From the data below, pick out every line that contains the string "width". Treat uppercase and lowercase letters as distinct.

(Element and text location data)

══════════

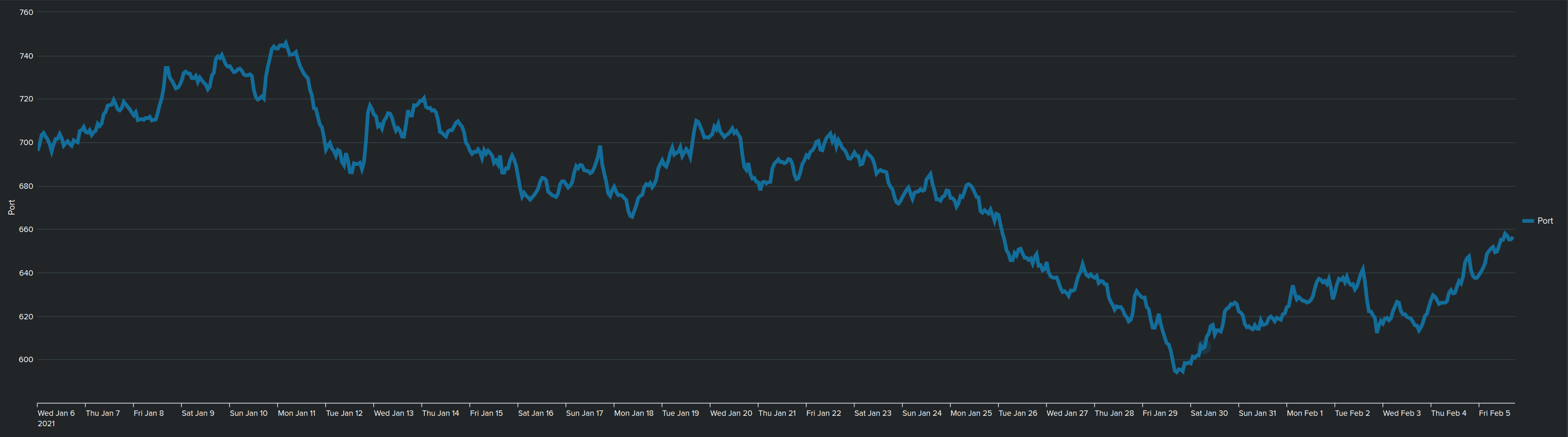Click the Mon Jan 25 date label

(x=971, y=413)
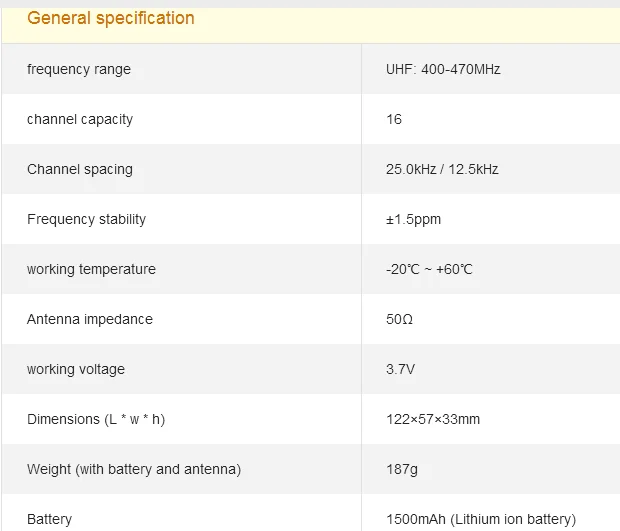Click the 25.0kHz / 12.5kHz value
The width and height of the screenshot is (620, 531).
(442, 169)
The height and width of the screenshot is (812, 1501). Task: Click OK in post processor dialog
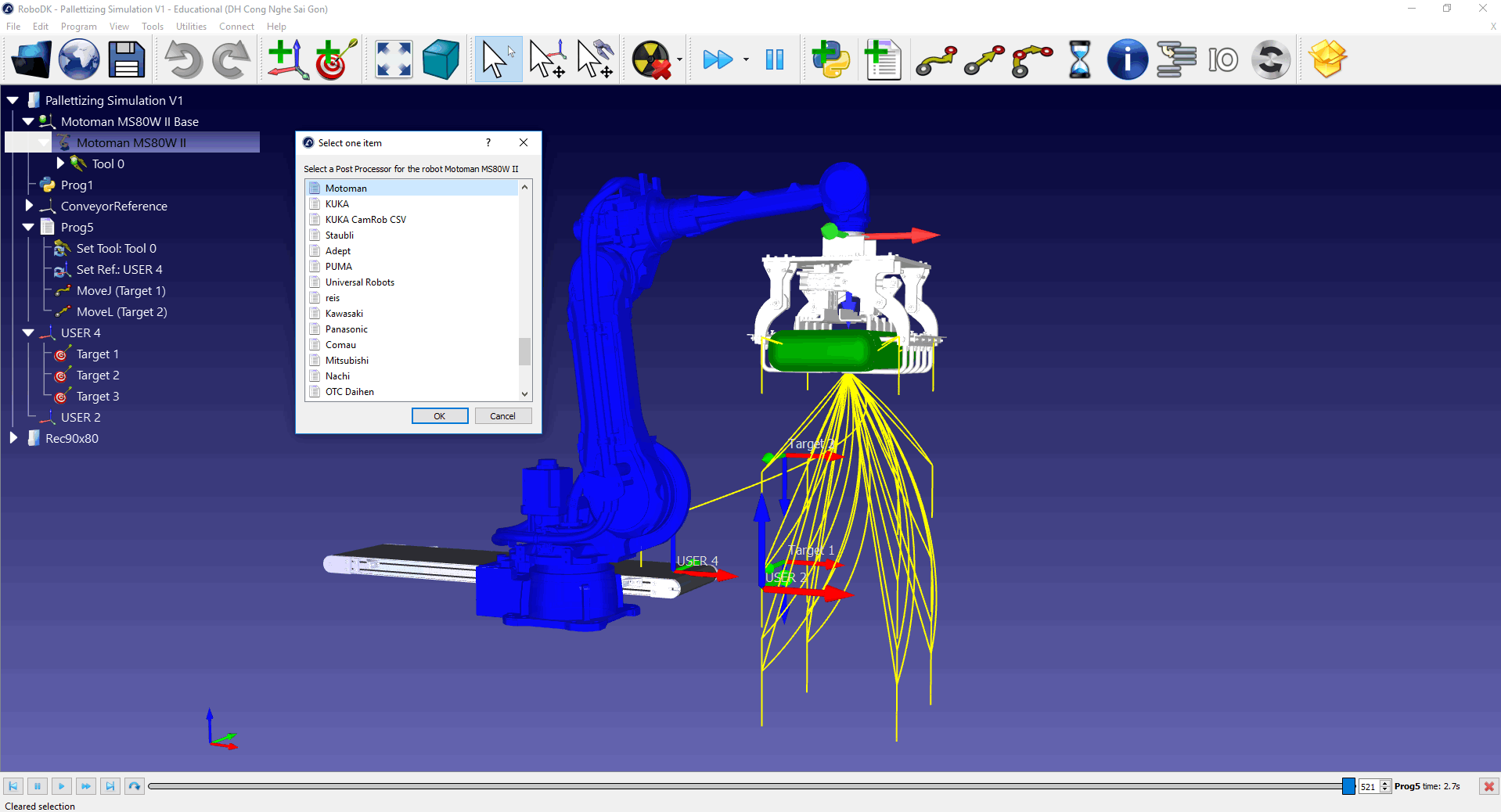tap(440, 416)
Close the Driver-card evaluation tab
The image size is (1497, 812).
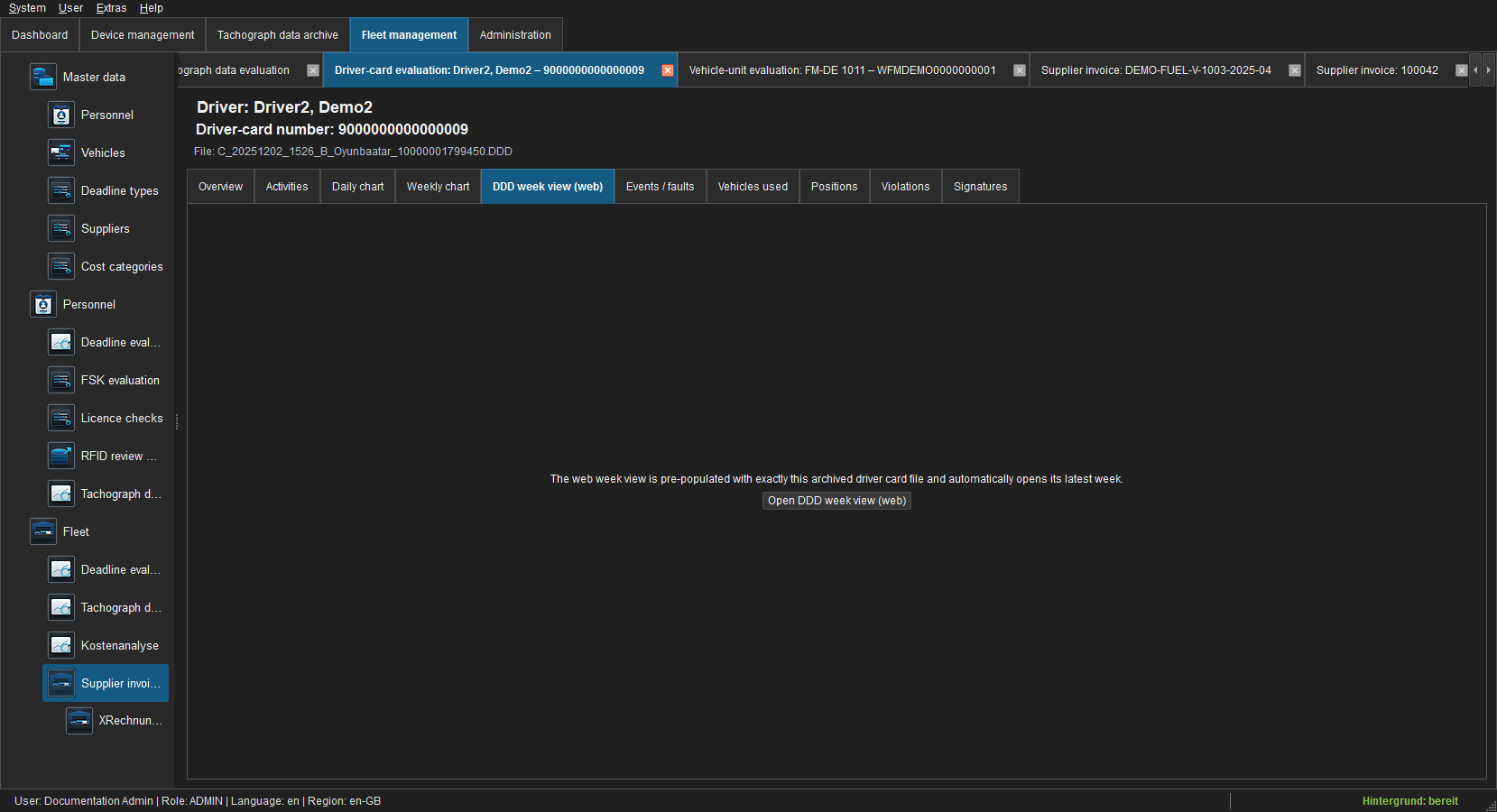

══════════

* _Output of the task_:
The width and height of the screenshot is (620, 531).
The height and width of the screenshot is (812, 1501). Task: Click OK in post processor dialog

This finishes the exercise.